Me opongo porque a las comunidades se les quita todo derecho a la autodeterminación. Son las comunidades a las cuales se les quita la tierra y se decide qué hacer con sus recursos. En el caso de la Patagonia, estas comunidades viven aisladas, marginadas del resto de Chile, y hoy están en el centro de la discusión, no porque nos importen como grupos humanos, sino porque queremos arrebatarle su patrimonio por el “bien de Chile”, porque nuestras ciudades demandan más luz, porque las mineras extranjeras quieren aumentar su producción.

Me opongo porque en la Democracia chilena a los “expertos” jamás les preguntan nada. Las Universidades han sido contratadas como Consultoras, no como Centros de Conocimiento, jugando con la necesidad de financiamiento que éstas tienen. Jamás se ha invitado a un debate abierto de académicos, profesionales y políticos, todo lo contrario, las únicas instancias han sido abiertas por las ONGs ambientalistas que siguen sus propios intereses.

Me opongo porque no se escucha a nadie, y se ocupa todo el sistema chileno como un mero trámite. HidroAysén se toma meses e incluso años en hacer sus estudios, y los aparatos técnicos del Estado tienen que responder en un plazo de 20 días. Tampoco existen los mecanismos reales y vinculantes de Participación Ciudadana. Y al final quienes toman la decisión son operadores políticos, no técnicos.

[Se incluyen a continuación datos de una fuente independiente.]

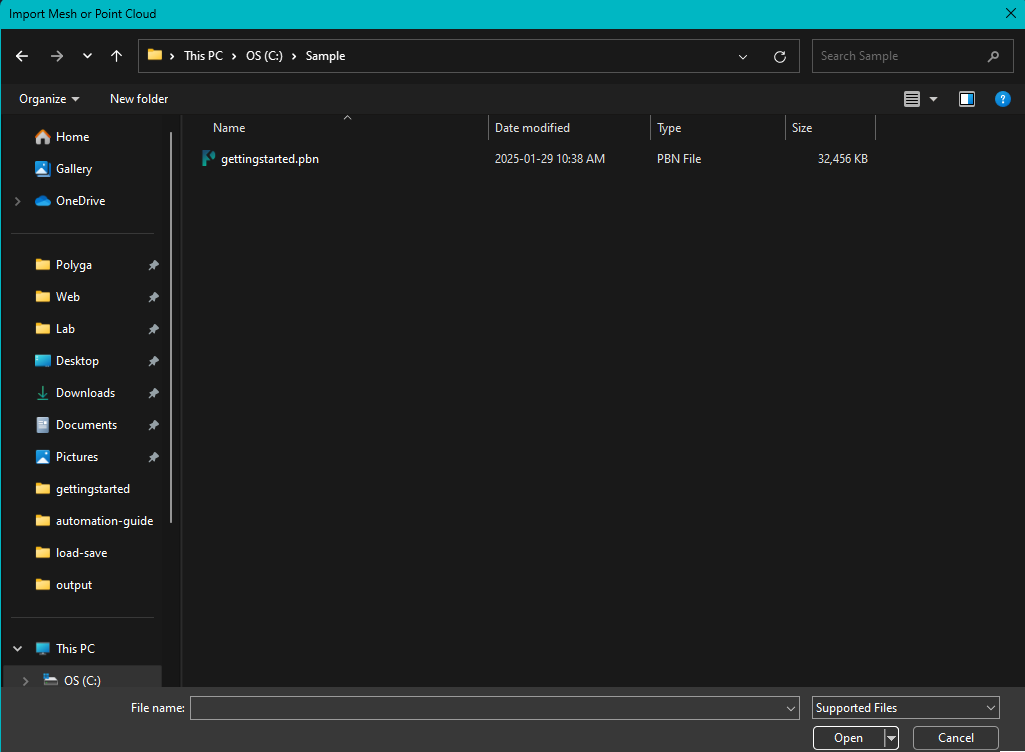Collapse the This PC tree node
The image size is (1025, 752).
16,648
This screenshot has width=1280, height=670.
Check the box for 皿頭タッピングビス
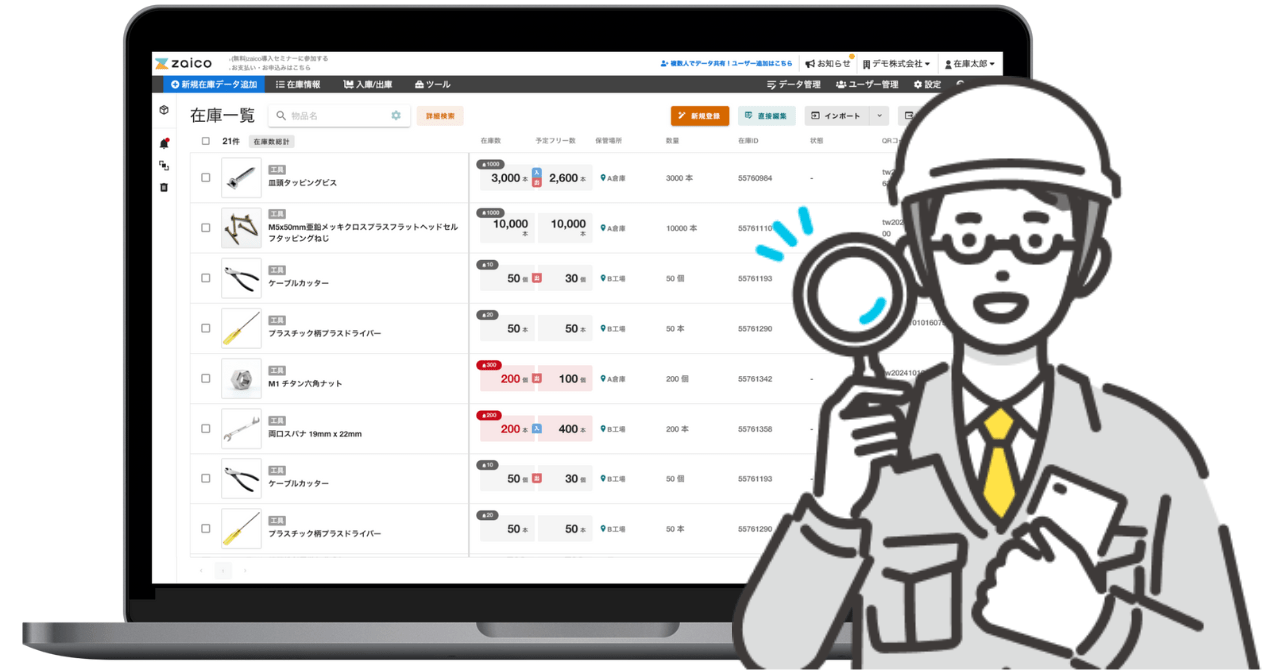pos(206,178)
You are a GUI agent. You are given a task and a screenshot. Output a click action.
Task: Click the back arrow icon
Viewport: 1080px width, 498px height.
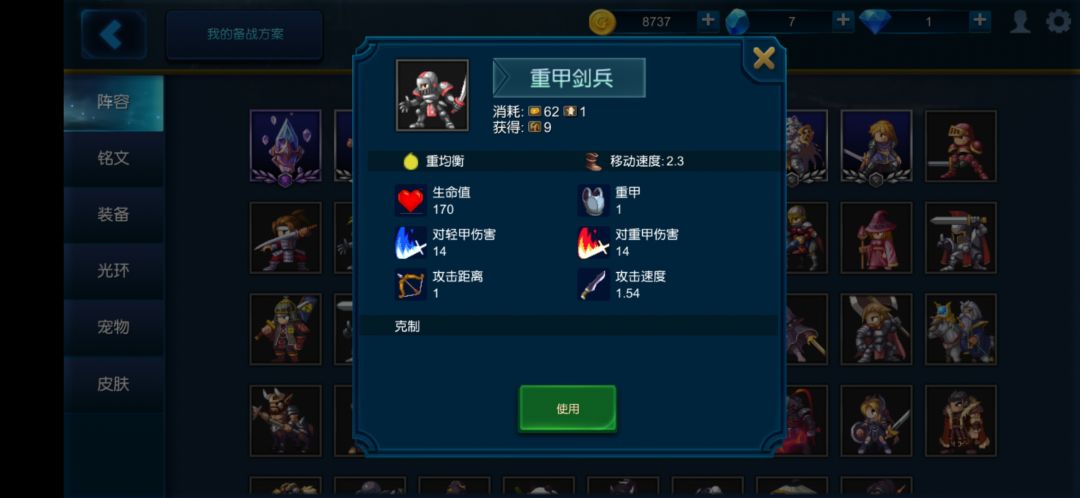pyautogui.click(x=113, y=34)
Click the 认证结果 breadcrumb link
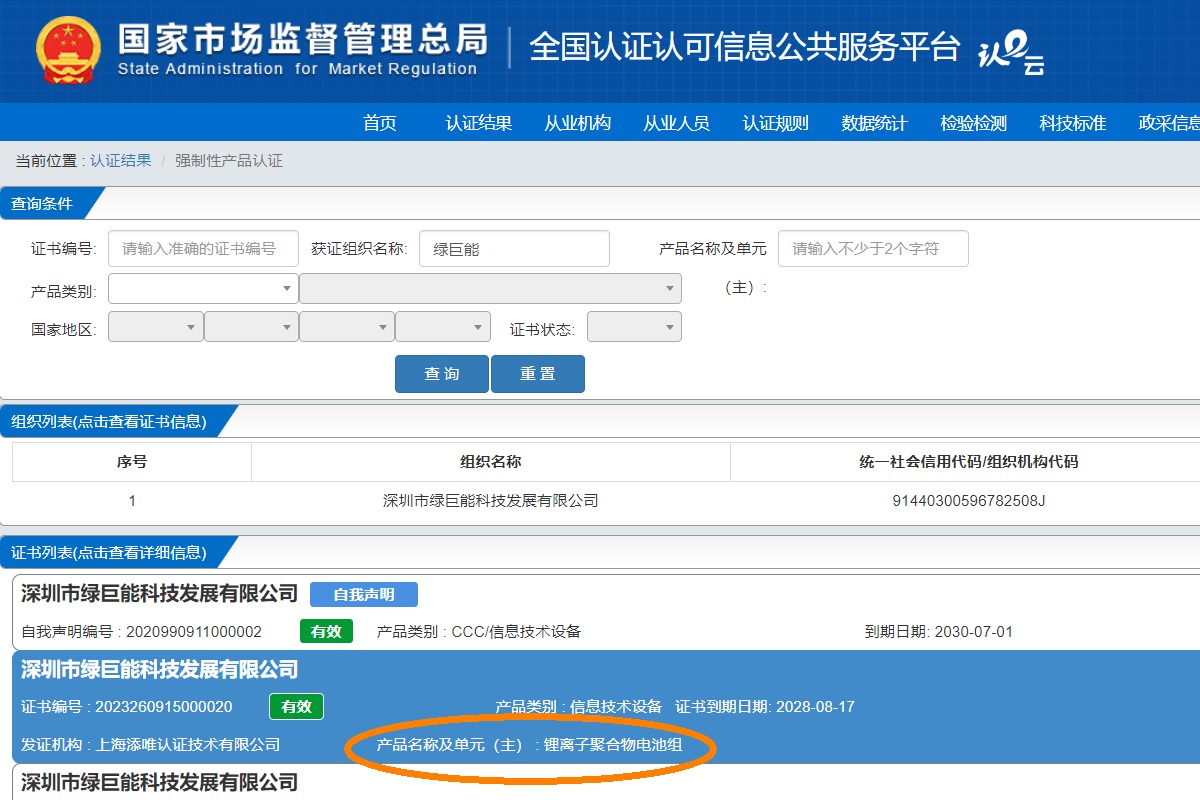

Me opongo porque me preocupa Chile. Veo a las hidroeléctricas extendiéndose hacia el sur, a las termoeléctricas en el norte, a las ciudades creciendo a un ritmo acelerado, a las mineras secando los oasis en el desierto, las forestales dominando todo el paisaje, y a nadie parece importarle. Somos nacionalistas para defender a Chile de los Bolivianos, Peruanos y Mapuche, pero somos los primeros en otorgar derechos de explotación a perpetuidad a compañías extranjeras.

Me opongo porque los beneficios de todas las transformaciones que sufre Chile quedan solamente en las manos de unos pocos, mientras que los habitantes locales asumen los riesgos. En la escuela La Greda, en el Río Mataquitos, en Nacimiento, en Mehuín, en Santiago, en Pascua Lama, y en tantos otros lugares.

Me opongo porque no quiero que la Patagonia quede tatuada con los símbolos del progreso, y luego quede como las salitreras en el norte, como las minas de carbón en el Golfo de Arauco, como las industrias de Penco y Tomé o como Sewel y Chuquicamata, todos procesos de desarrollo que prometieron riquezas y abundancia, y que terminaron como territorios violados y abandonados.

Me niego a que la elite siga construyendo y destruyendo a su antojo, decidiendo el destino de las personas, imponiendo modelos que solo los benefician a ellos, regando con injusticias todo lo que vemos y nos rodea, dividiéndonos para que los apoyemos. Si quieren represas en la Patagonia, o en cualquier parte de Chile, necesitamos primero democracia, segundo que se nos diga explícitamente que es lo que vamos a ganar y perder, que sepamos cuáles son nuestras compensaciones y medidas de mitigación como país, región y localidad, que nos expliquen por cuánto tiempo van a estar, y que nos muestren como lo van a hacer para desmantelar las represas una vez que se vayan. El resto es poner de nuestra parte: decidir hasta cuando queremos seguir siendo abusados.